Note that the service uses machine-learning Watson techniques to find signals in your content and questions. The service may reorder query results to display the most relevant results at the top. As you add more training data, the service instance may become more accurate and sophisticated in the ordering of results it returns. Refer to Relevancy training for time-sensitive users blog post on Medium for detailed explanation on how relevancy training might help.
Next, we need to check status of Discovery training. Run the below command to check the status.
python CheckStatus.py
You will see output similar to
{
"project_id": "xxxxxxxxxxxx",
"type": "other",
"name": "Relevancy Training",
"collection_count": 1,
"relevancy_training_status": {
"data_updated": "2021-10-07T10:20:26.346Z",
"total_examples": 688,
"sufficient_label_diversity": true,
"processing": false,
"minimum_examples_added": true,
"available": true,
"notices": 0,
"minimum_queries_added": true
},
"default_query_parameters": {
"aggregation": "",
"count": 10,
"sort": "",
"return": [],
"passages": {
"enabled": true,
"count": 10,
"fields": [
"text",
"title"
],
"characters": 200,
"per_document": true,
"max_per_document": 1,
"find_answers": false,
"max_answers_per_passage": 1
},
"highlight": false,
"spelling_suggestions": false,
"table_results": {
"enabled": true,
"count": 10,
"per_document": 0
},
"suggested_refinements": {
"enabled": false,
"count": 10
}
}
}
Ensure that the training status shows values as shown in below image.
Ensure that Processing
field should be false
, available
field should be true
, meaning that the processing is completed successfully.
Now check if the documents retrieved for queries are as per relevance scores updated. We will run the same query that we had run earlier and see if the documents marked as relevant have been prioritised in the result for the query. We may notice that documents marked with higher relevance scores may be prioritised over documents marked with lower relevancy scores, as shown in below image. Note that this may not be always true since Watson uses training data to learn patterns and to generalise, not to memorise individual training queries. If that is the case then more training might help learn the model and get desired output.

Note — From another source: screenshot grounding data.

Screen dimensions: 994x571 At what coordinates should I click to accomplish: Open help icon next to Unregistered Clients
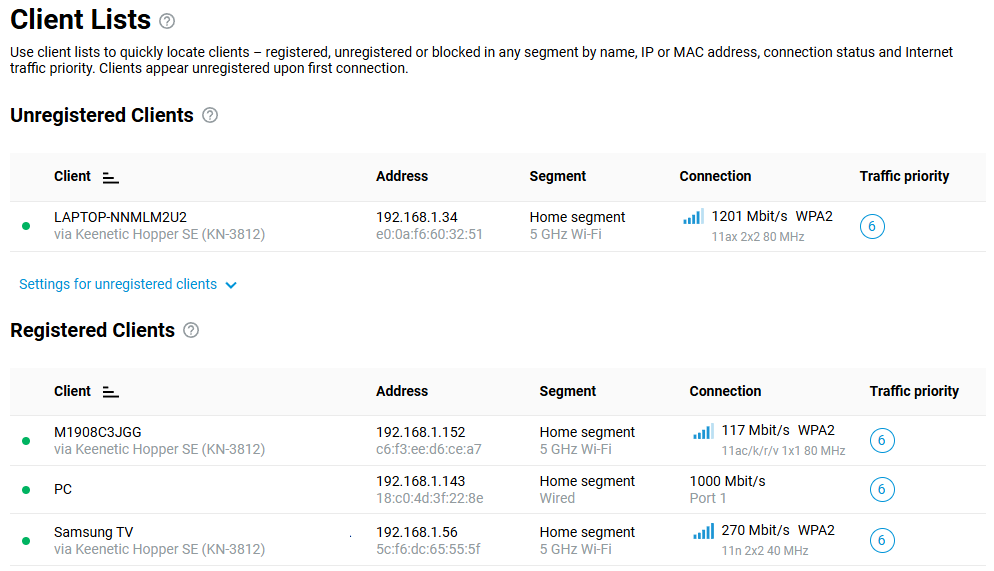point(210,115)
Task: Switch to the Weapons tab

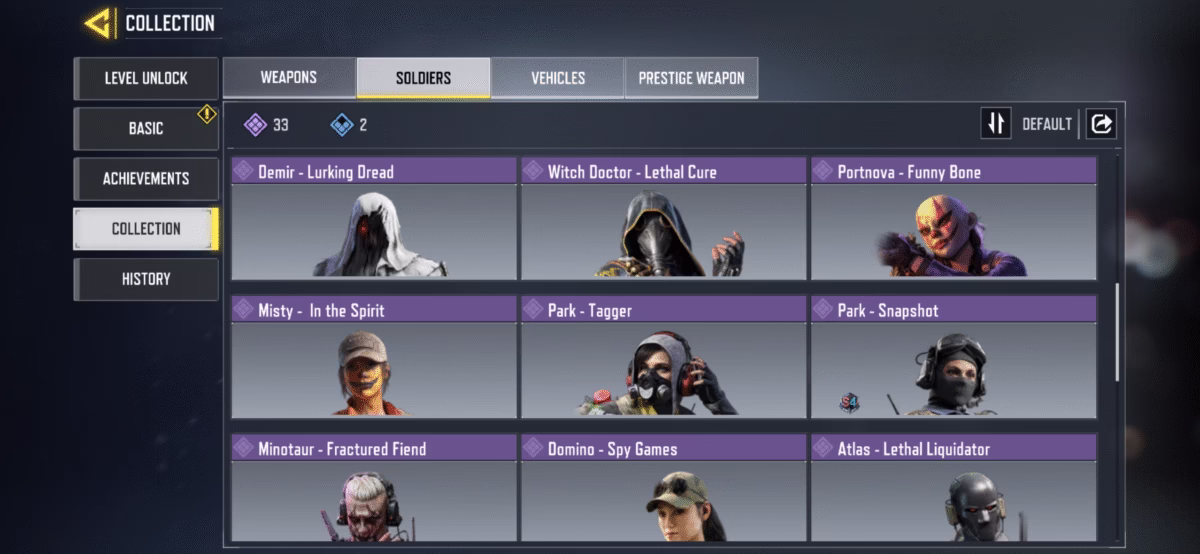Action: point(289,78)
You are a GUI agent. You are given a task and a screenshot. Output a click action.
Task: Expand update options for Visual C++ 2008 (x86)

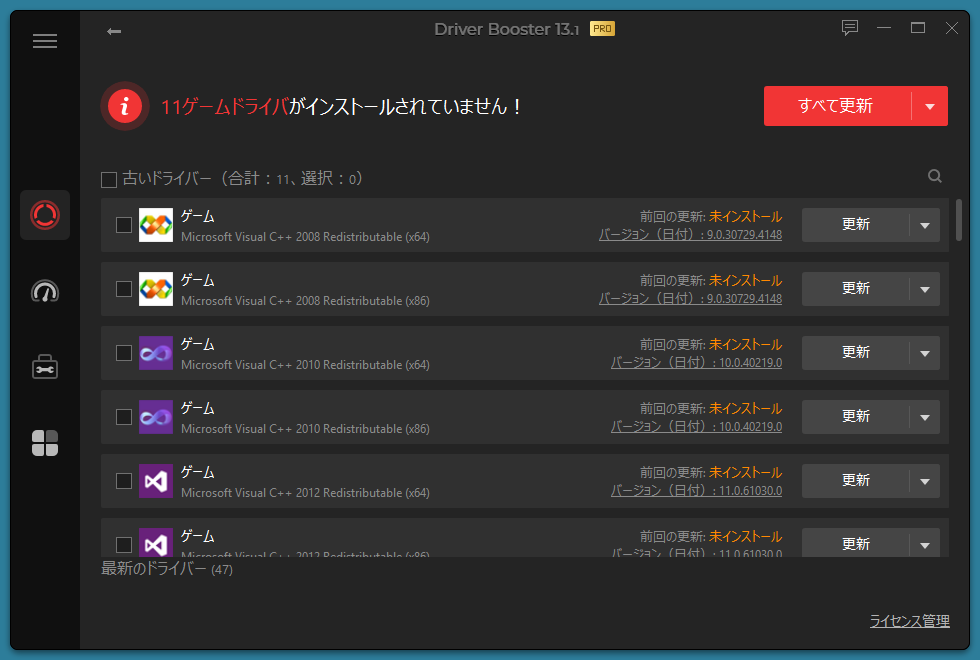pyautogui.click(x=924, y=289)
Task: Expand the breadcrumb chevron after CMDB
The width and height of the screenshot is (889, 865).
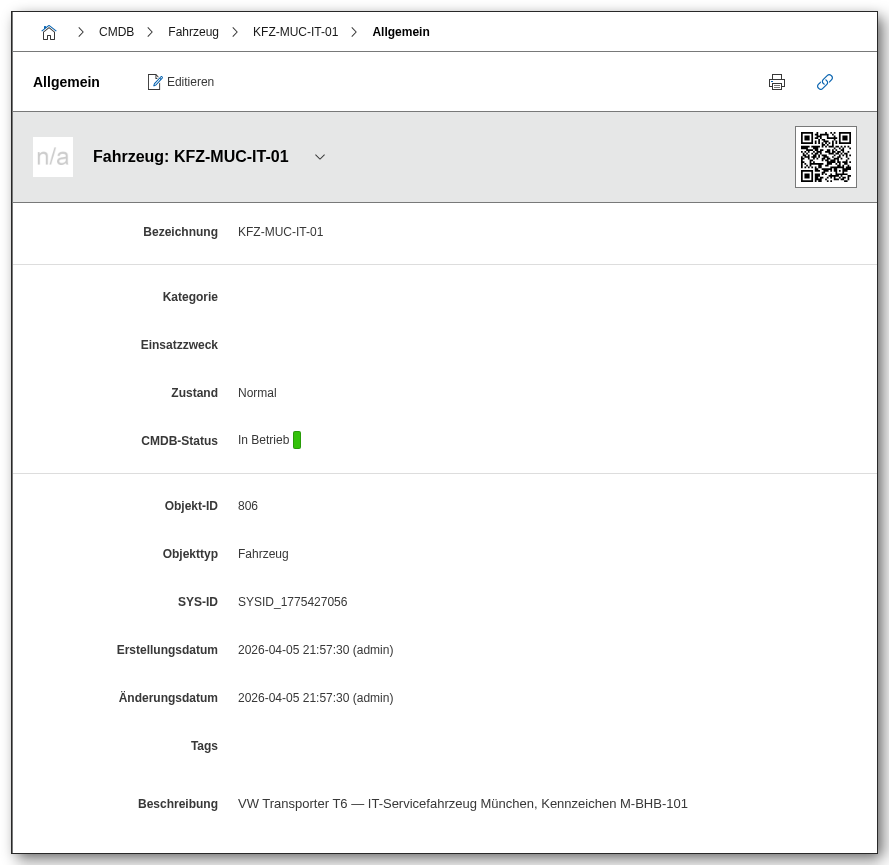Action: click(x=150, y=32)
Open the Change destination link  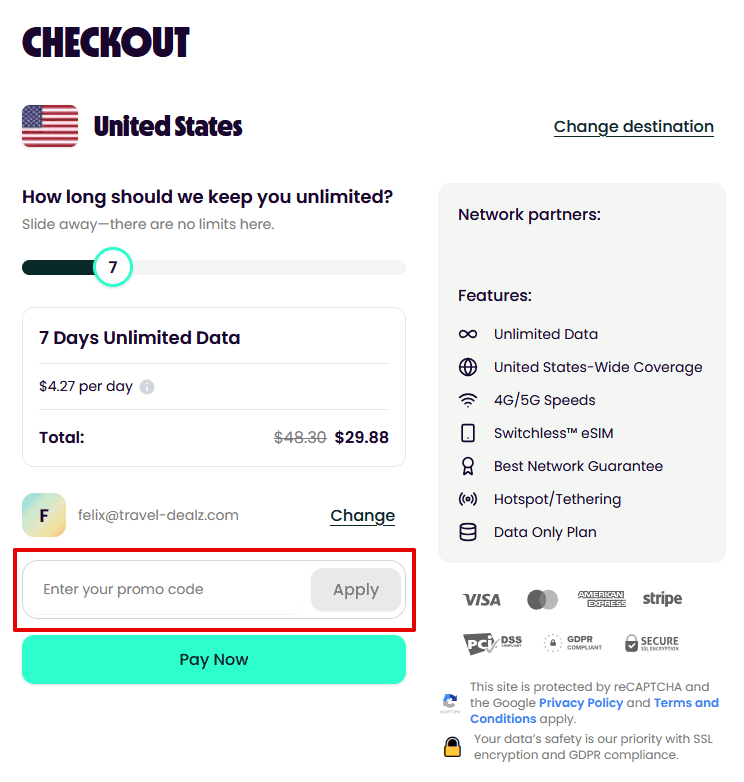[633, 127]
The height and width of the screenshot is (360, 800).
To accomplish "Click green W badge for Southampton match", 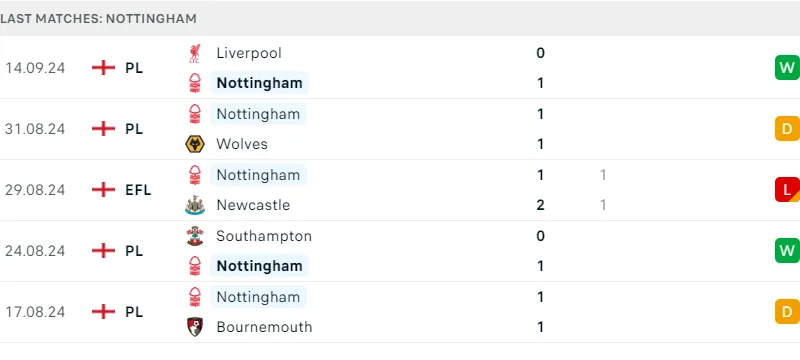I will [787, 250].
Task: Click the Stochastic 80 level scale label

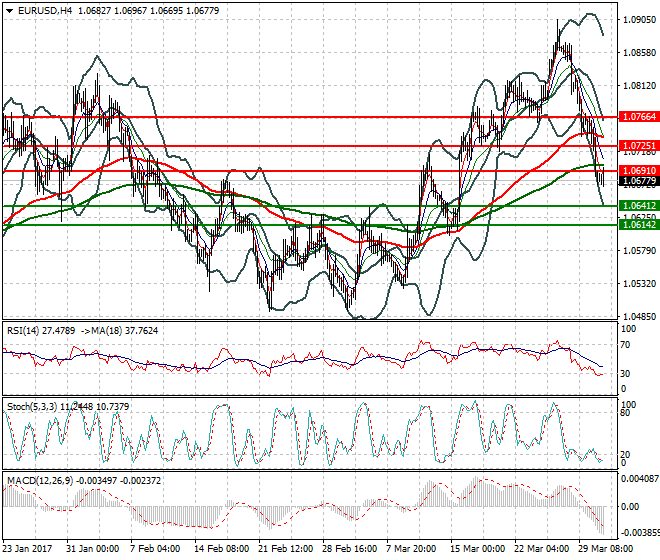Action: pyautogui.click(x=625, y=413)
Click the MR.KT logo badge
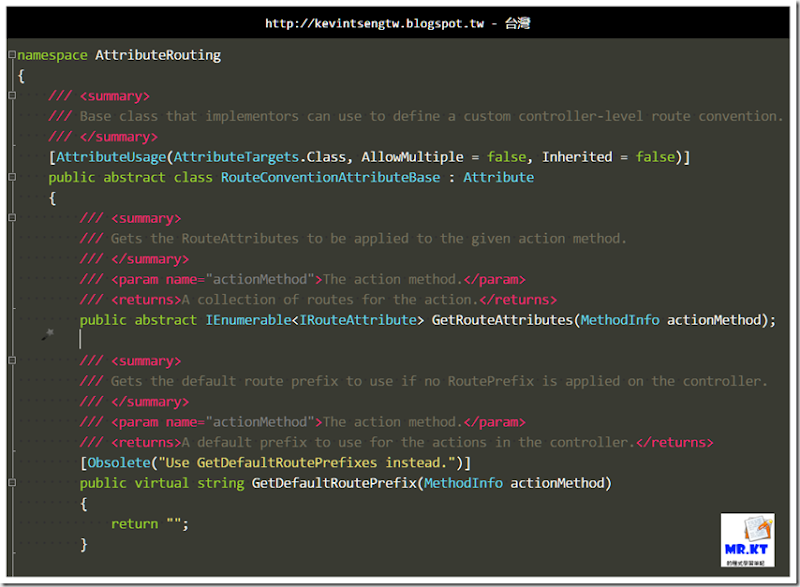 [x=747, y=540]
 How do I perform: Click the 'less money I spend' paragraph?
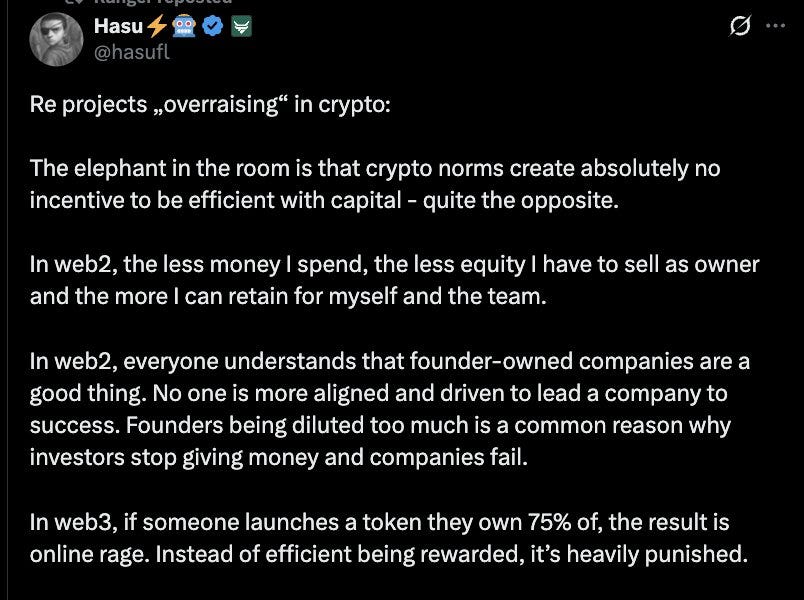394,281
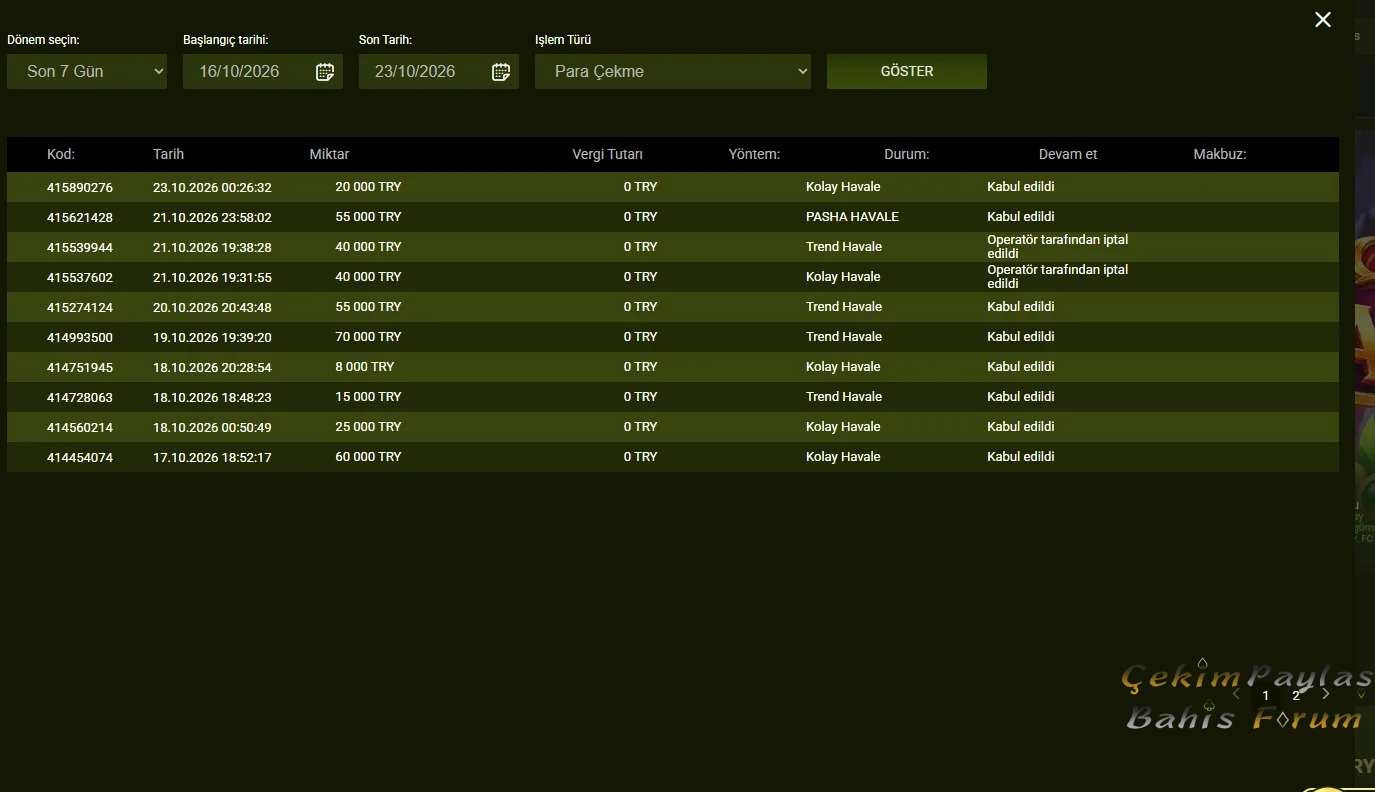Close the transaction history dialog
Screen dimensions: 1375x792
click(1323, 19)
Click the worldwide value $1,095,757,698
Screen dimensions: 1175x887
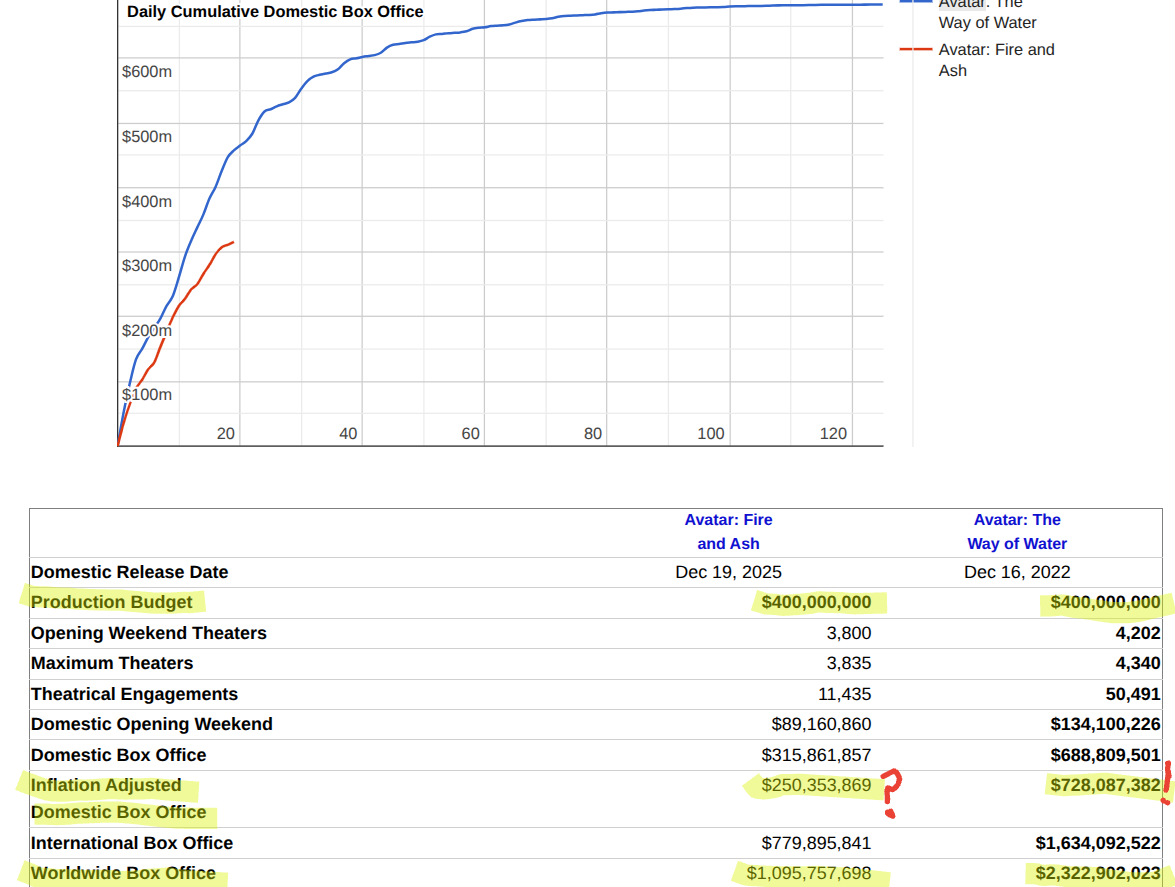click(x=816, y=873)

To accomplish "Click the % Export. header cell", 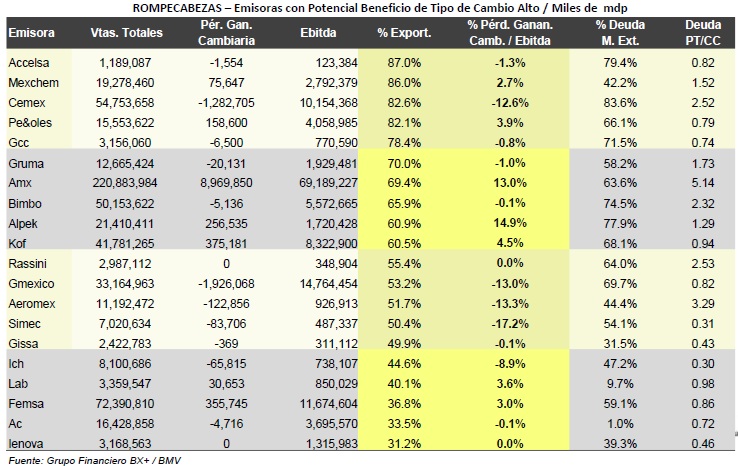I will (x=404, y=32).
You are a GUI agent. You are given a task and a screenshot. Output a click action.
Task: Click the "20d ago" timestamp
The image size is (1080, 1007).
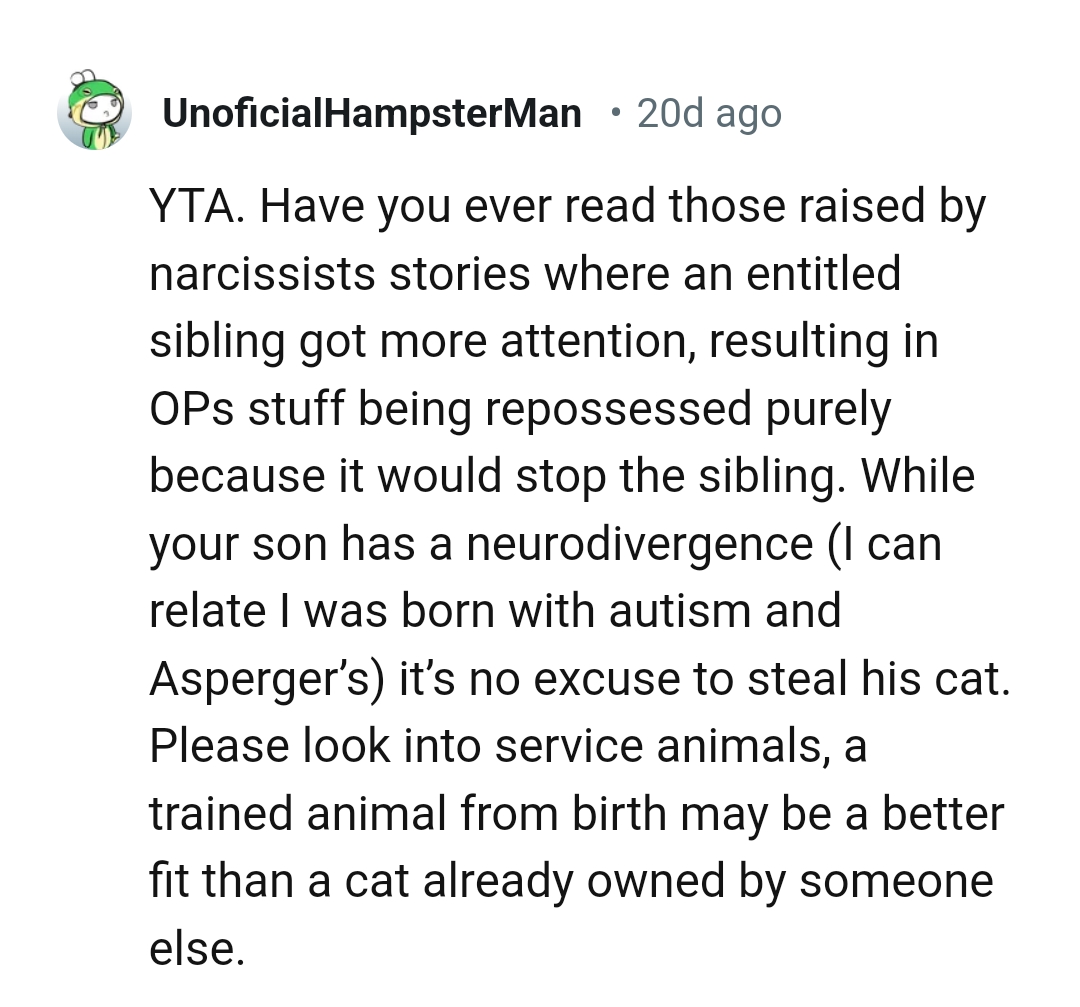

You can train Discovery to improve the relevance of query results for your particular organization or subject area. For a fewer set of queries it can be achieved using Watson Discovery tooling. However, for a large set of queries, it is better to use APIs to achieve this. In this code pattern we used Watson discovery collection with the default training and Python code to send requests and process responses. We queried, with about 140 queries. The responses were recorded is a TSV file. Then the responses were marked with relevancy score. Discovery collection was trained again with new relevancy scores and check the results of relevancy training.